## [Records shown]
════

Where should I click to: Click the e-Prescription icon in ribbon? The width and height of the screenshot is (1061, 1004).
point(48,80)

════

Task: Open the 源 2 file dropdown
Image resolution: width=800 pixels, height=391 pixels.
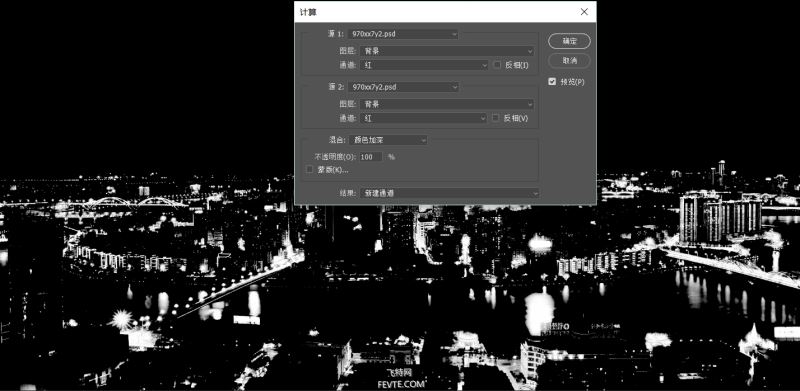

════

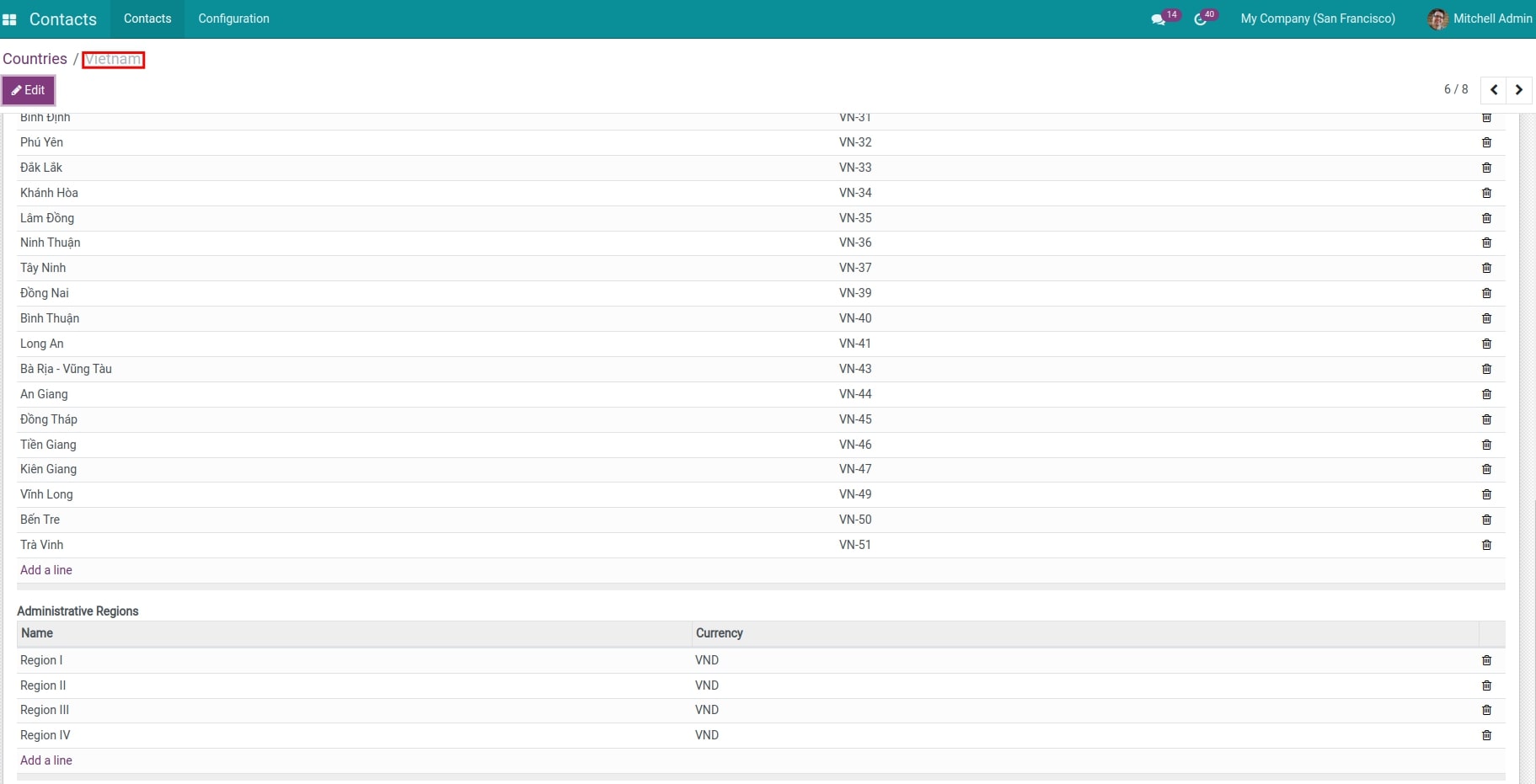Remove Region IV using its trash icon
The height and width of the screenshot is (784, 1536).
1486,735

════

## [Aim of the task]
Copy out the part of the material that starts with the line containing "Task: Open the 源 2 file dropdown" and ends with the line containing "Image resolution: width=800", putting "menu" in place of "dropdown" and changing nothing else. Give only those lines.

## [Result for this exercise]
Task: Open the 源 2 file menu
Image resolution: width=800 pixels, height=391 pixels.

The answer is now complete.